[TEXT UNDER STUDY]
----------

Source: The Regents of University of California submitted to
VISION-GUIDED FLEXIBLE ROBOTS FOR HARVESTING THE INTERIOR OF TREE CROPS
Sponsoring Institution
National Institute of Food and Agriculture
Project Status
NEW
Funding Source
Reporting Frequency
Annual
Accession No.
1031001
Grant No.
2023-67021-40629
Project No.
CALW-2022-11471
Proposal No.
2022-11471
Multistate No.
(N/A)
Program Code
A1521
Project Start Date
Sep 1, 2023
Project End Date
Aug 31, 2025
Grant Year
2023
Project Director
Sheng, J.
Recipient Organization
The Regents of University of California
200 University Office Building
Riverside,CA 92521
Performing Department
(N/A)
Non Technical Summary
This project is motivated by an urgent need for an autonomous system to enable more sustainable agricultural production. Agricultural production is heavily labor-intensive; yet, the increase of labor costs, impact of COVID-19 pandemic, and decrease of next generation's interest in farm labor are making it increasingly difficult to find sufficient labor. Hence, automation techniques are sought to perform agricultural tasks in a timely manner. However, most progress in agricultural automation took place in relatively simple zones that are close to the ground and harvesting tree crops remains the biggest challenge due to large and unstructured canopies and rough terrains. Robotic technologies are promising to address this challenge due to their adaptability. However, their harvesting efficiency is controversial due to the inability to harvest inside the canopy.In this seed project, we will focus on 1) developing a novel soft continuum robot that can navigate in cluttered environments, integrated with a harvesting end effector, 2) developing a vision system with an array of on-board cameras that can detect crops inside the canopy, and 3) evaluating the performance of the robot system by harvesting mandarin oranges in the lab setting and then on real trees in the orchard. Through the methods mentioned above, this seed project will generate convincing preliminary data to address the feasibility of robotically harvesting the Interior of Tree Crops and support our long-term objective of autonomous robotic harvesting in collaboration with traditional robots that are efficient to harvest surface crops. The project will benefit profitability and sustainability of the tree crop industry by mitigating labor shortage, automating harvesting, and preserving the integrity of tree canopies, and ultimately enhance the quality of life for farmers and society.

----------

[EXTRACTED MATERIAL]
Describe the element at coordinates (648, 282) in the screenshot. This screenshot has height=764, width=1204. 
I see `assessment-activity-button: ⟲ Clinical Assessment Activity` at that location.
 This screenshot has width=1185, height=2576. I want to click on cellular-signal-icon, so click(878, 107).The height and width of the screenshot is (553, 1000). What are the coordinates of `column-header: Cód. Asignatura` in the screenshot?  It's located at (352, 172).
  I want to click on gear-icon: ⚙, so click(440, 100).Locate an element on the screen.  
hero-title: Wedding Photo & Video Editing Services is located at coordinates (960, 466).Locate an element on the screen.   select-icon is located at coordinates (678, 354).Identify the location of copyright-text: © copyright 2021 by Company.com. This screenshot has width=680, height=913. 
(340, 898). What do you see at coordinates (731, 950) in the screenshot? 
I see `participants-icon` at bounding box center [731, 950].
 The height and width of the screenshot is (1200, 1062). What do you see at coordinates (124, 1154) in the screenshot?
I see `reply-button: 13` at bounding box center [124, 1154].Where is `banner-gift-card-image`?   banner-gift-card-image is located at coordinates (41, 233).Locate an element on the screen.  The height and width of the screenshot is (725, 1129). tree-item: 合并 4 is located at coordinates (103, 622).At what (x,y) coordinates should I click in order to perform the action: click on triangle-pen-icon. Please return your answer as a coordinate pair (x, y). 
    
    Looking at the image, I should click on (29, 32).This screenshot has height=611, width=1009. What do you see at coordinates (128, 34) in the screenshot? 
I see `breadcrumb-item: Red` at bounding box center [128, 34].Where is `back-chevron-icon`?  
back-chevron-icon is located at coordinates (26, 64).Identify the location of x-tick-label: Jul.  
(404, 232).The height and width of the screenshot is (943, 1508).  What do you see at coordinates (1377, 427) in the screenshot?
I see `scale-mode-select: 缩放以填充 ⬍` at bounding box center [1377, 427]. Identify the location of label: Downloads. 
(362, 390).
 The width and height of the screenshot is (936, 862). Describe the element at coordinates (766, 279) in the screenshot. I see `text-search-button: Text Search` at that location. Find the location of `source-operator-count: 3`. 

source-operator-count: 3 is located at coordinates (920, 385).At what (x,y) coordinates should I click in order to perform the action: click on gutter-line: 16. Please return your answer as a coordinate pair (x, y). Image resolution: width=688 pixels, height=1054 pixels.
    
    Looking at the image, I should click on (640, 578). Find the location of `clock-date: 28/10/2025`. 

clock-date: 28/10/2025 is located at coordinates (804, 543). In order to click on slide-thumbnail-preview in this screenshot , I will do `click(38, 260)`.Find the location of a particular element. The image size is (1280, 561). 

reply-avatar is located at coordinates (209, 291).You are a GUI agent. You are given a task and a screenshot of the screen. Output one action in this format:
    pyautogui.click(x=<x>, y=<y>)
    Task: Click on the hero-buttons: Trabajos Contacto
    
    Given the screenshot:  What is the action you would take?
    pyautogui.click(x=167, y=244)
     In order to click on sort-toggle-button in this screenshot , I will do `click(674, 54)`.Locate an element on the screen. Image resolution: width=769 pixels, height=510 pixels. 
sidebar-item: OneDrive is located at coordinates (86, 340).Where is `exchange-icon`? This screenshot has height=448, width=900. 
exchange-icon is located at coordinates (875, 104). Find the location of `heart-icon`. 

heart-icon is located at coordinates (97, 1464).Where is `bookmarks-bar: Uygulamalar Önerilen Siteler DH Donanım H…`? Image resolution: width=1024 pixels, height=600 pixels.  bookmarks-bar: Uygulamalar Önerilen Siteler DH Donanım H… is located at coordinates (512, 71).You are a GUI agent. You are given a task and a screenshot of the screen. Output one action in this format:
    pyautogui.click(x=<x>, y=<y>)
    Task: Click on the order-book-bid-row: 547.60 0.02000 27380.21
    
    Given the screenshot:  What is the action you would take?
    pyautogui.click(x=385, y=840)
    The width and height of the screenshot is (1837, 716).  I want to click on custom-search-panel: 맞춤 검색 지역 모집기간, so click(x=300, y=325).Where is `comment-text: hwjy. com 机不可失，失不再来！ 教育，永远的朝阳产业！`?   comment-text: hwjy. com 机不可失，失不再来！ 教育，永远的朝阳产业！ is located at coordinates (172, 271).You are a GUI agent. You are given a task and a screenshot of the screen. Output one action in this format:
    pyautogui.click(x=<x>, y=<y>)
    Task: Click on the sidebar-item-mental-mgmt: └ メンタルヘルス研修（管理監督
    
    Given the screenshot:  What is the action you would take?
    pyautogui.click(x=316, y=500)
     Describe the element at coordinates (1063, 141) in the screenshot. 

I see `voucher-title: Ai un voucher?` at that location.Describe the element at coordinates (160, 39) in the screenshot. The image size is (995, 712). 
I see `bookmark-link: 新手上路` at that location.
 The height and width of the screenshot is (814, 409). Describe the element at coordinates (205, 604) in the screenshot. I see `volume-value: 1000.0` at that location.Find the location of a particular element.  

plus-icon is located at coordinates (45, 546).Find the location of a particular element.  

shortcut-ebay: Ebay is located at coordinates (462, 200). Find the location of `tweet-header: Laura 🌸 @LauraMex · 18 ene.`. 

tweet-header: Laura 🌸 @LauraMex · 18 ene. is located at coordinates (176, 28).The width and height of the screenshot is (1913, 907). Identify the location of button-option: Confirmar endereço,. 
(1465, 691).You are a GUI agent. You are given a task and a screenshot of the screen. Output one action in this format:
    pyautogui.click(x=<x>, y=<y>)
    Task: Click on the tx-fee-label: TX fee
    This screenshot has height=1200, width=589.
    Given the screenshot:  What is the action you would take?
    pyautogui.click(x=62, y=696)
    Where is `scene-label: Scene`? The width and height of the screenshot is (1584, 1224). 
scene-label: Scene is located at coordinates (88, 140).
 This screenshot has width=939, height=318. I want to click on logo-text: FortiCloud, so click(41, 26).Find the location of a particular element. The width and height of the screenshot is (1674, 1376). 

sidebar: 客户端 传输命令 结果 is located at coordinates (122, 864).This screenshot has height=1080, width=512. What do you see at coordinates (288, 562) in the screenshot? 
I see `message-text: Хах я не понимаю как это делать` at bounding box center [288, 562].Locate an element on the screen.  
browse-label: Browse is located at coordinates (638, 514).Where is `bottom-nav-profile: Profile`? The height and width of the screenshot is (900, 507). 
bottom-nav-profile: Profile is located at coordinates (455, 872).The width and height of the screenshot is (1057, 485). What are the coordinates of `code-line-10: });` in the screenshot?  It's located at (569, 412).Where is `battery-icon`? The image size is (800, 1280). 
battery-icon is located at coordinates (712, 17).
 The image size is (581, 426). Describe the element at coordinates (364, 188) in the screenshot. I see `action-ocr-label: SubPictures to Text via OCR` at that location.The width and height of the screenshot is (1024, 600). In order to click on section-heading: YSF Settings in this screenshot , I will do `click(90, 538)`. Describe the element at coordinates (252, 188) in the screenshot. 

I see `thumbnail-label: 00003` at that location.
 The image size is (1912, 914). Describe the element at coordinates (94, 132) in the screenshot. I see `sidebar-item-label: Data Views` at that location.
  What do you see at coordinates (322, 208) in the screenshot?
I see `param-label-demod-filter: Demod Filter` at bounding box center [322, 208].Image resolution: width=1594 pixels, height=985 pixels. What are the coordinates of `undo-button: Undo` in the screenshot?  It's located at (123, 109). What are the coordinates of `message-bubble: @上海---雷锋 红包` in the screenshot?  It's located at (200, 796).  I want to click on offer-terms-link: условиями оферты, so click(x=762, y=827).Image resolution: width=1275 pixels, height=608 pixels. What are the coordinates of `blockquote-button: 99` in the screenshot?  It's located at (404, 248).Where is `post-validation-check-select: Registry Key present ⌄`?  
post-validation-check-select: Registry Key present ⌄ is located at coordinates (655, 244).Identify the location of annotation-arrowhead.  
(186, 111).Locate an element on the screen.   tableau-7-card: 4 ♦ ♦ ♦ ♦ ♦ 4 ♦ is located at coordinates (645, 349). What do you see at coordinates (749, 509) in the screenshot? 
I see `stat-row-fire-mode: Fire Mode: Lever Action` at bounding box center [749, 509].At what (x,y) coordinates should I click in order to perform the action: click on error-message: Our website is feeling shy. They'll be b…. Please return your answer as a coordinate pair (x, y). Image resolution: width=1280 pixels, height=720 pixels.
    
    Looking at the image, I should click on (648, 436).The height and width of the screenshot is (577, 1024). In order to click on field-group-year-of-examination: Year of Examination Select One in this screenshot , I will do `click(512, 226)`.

----------

[WORK INSTRUCTION 1]
Answer these from the harvesting robot project record:
(a) On what dates does the project start and end?
(b) What fruit will be harvested to test the robot system?
(c) Who is named as project director?
[WORK INSTRUCTION 2]
Do these statements agree with the harvesting robot project record? Answer yes or no for each, and quote the words that decide it.
(a) Progress reports on the project are due every quarter.
(b) The vision system relies on one camera mounted on the robot.
(c) The project is sponsored by the National Institute of Food and Agriculture.
[WORK INSTRUCTION 3]
Pick up the harvesting robot project record after its last sentence and carry it on for one short paragraph.

[EXERCISE ANSWER 1]
(a) It starts Sep 1, 2023 and ends Aug 31, 2025.
(b) Mandarin oranges.
(c) Sheng, J.

[EXERCISE ANSWER 2]
(a) No: "Annual".
(b) No: "an array of on-board cameras".
(c) Yes: "National Institute of Food and Agriculture".

[EXERCISE ANSWER 3]
Animal Health Component
0%
Research Effort Categories
Basic
0%
Applied
50%
Developmental
50%
Classification

Knowledge Area (KA)Subject of Investigation (SOI)Field of Science (FOS)Percent
50106992020100%
Goals / Objectives
The goal of this project is to address the technical hurdle on how to harvest crops inside the tree canopywith the following three objectives: 1) Design and develop a novel flexible robot with cameras and necessary harvesting accessories, 2) Design and develop computer vision models to detect and localize harvesting targets and obstacles, and 3) Assess our to be developed technologies in engineered and real-life harvesting environments.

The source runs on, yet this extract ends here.